What Are the Treatments for Sleep Apnea? - dummies

What Are the Treatments for Sleep Apnea?

By Sarah Densmore

Do you get out of bed feeling tired even though you’ve been asleep for seven or eight hours? Do you suddenly wake up unable to catch your breath? Has your spouse or partner complained that you snore loudly or said you sometimes stop breathing for a few seconds when you’re asleep? If so, you could have a potentially serious but treatable condition called sleep apnea.

If you suspect you might have sleep apnea, it’s important to seek help from your doctor. People with untreated sleep apnea run a higher risk of falling asleep while driving and of suffering from a heart attack, high blood pressure, irregular heartbeat, or stroke.

There are three types of sleep apnea: central, obstructive, and complex. Central sleep apnea is rare and is usually a symptom of heart disease or stroke. Basically, your brain doesn’t send your breathing muscles the signals they need to keep inhaling and exhaling in a regular rhythm.

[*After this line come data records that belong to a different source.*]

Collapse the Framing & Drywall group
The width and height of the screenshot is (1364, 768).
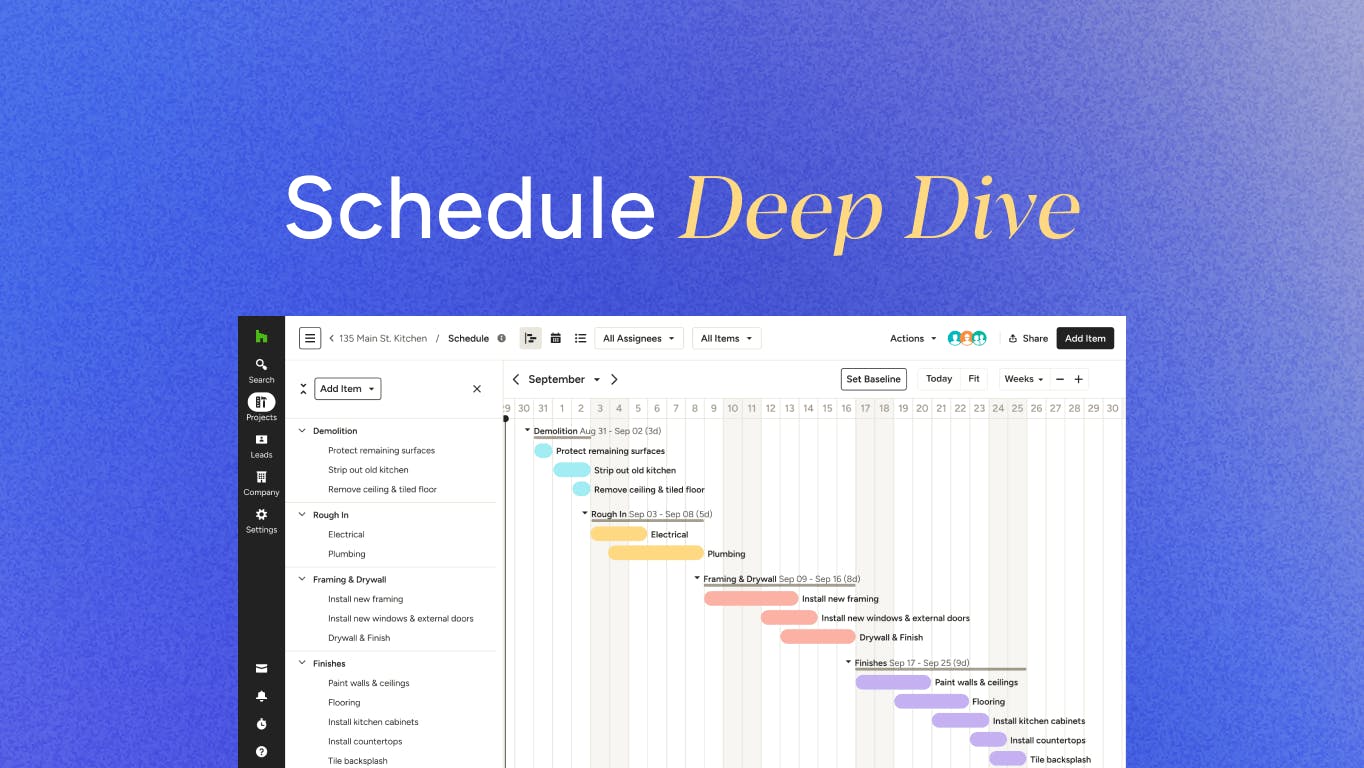pyautogui.click(x=302, y=579)
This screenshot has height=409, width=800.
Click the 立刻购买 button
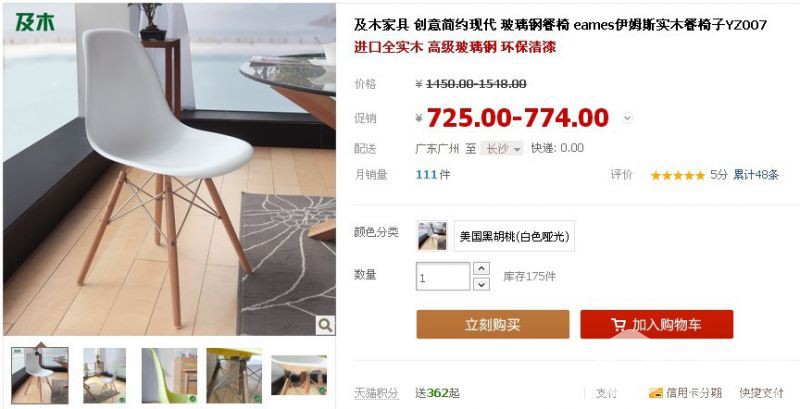tap(493, 324)
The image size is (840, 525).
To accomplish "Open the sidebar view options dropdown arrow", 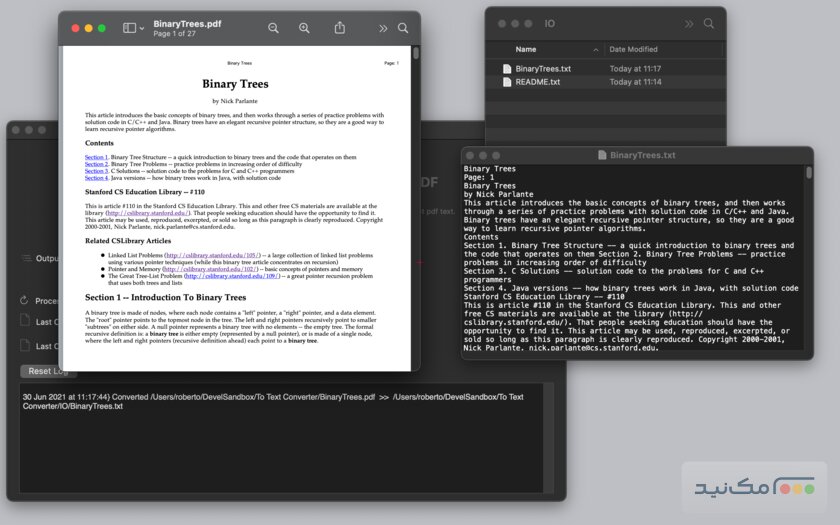I will (x=142, y=29).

Obstructive apnea is the most common and occurs when the muscles in the back of your throat relax to such an extent that they partially or completely block your airway. If you have complex, or mixed, apnea, you suffer from both airway blockage and interruptions in brain signals.

Unfortunately, treating sleep apnea isn’t as simple as taking a pill. Still, there are several treatment options available. Once your doctor knows the cause and severity of your apnea, she’ll be able to recommend the best course of action to relieve your symptoms.

  • Underlying cause: If your sleep apnea is caused by a heart or neuromuscular disorder, such as congestive heart failure, treating that condition may reduce or eliminate your symptoms.

  • Lifestyle: Being overweight, smoking, and drinking alcohol are all lifestyle habits that increase sleep apnea symptoms. Loosing as little as 10 percent of your excess body weight can lessen the amount of times your sleep apnea causes you to stop breathing.

    Avoid alcohol or sedative drugs. These relax your throat muscles, increasing the likelihood that your airway will become blocked while you sleep. Smoking constricts airways, veins, arteries, and just about every other part of your body responsible for circulation and respiration. Sleep apnea suffers who stop smoking usually see a reduction in their breathing difficulties.

  • CPAP: Continuous Positive Airway Pressure (CPAP) is the most common treatment for sleep apnea. This treatment requires you wear a mask over your nose and mouth while you sleep. The mask is attached to a small machine that blows air into your nose and throat. The amount of air is just enough to keep your airway open; it shouldn’t keep you awake. Still, some people find the mask awkward and uncomfortable.

    There are several different CPAP masks. If the mask you’re using is uncomfortable. Tell your doctor so you can try another type.

  • BiPAP: Similar to CPAP machines, Bilevel Positive Airway Pressure (BiPAP) devices utilize a mask to deliver air through your nose and mouth. While CPAP machines release a continuous level of air pressure, BiPAP devices blow more air when you inhale and less when you exhale. You may find this customized amount of pressure is more comfortable.

  • Dental appliances: Although air pressure therapy is a more effective sleep apnea treatment, you may find you just can’t sleep comfortably with a mask on your face. If so, you may want to consider wearing a mouthpiece. Your dentist or orthodontist can provide you with a dental appliance that will keep your upper throat open by repositioning your tongue and pushing your jaw forward while you sleep.

    A dental appliance requires a custom fit to work properly. Once your mouthpiece is made, you’ll have to keep twice-yearly follow-up visits with your dentist to make sure the appliance still fits correctly.

  • Surgery: If your sleep apnea is severe and/or life threatening, you may need to undergo surgery to shrink or remove the extra tissue in the back of your throat that is blocking your airway. However, if there’s still obstructive tissue further down your throat, this type of surgery won’t cure your apnea.

    Another possible procedure involves moving your lower jaw bone forward so there’s more room for air to move through the back of your mouth.

    Trachestomy is a surgical treatment of last resort. During a trachestomy, a surgeon will cut a hole in the front of your neck and insert a metal or plastic tube through the opening. While you sleep, you’ll be able to breathe through the tube, bypassing the blockage in your throat. You’ll keep the tube covered when you’re awake.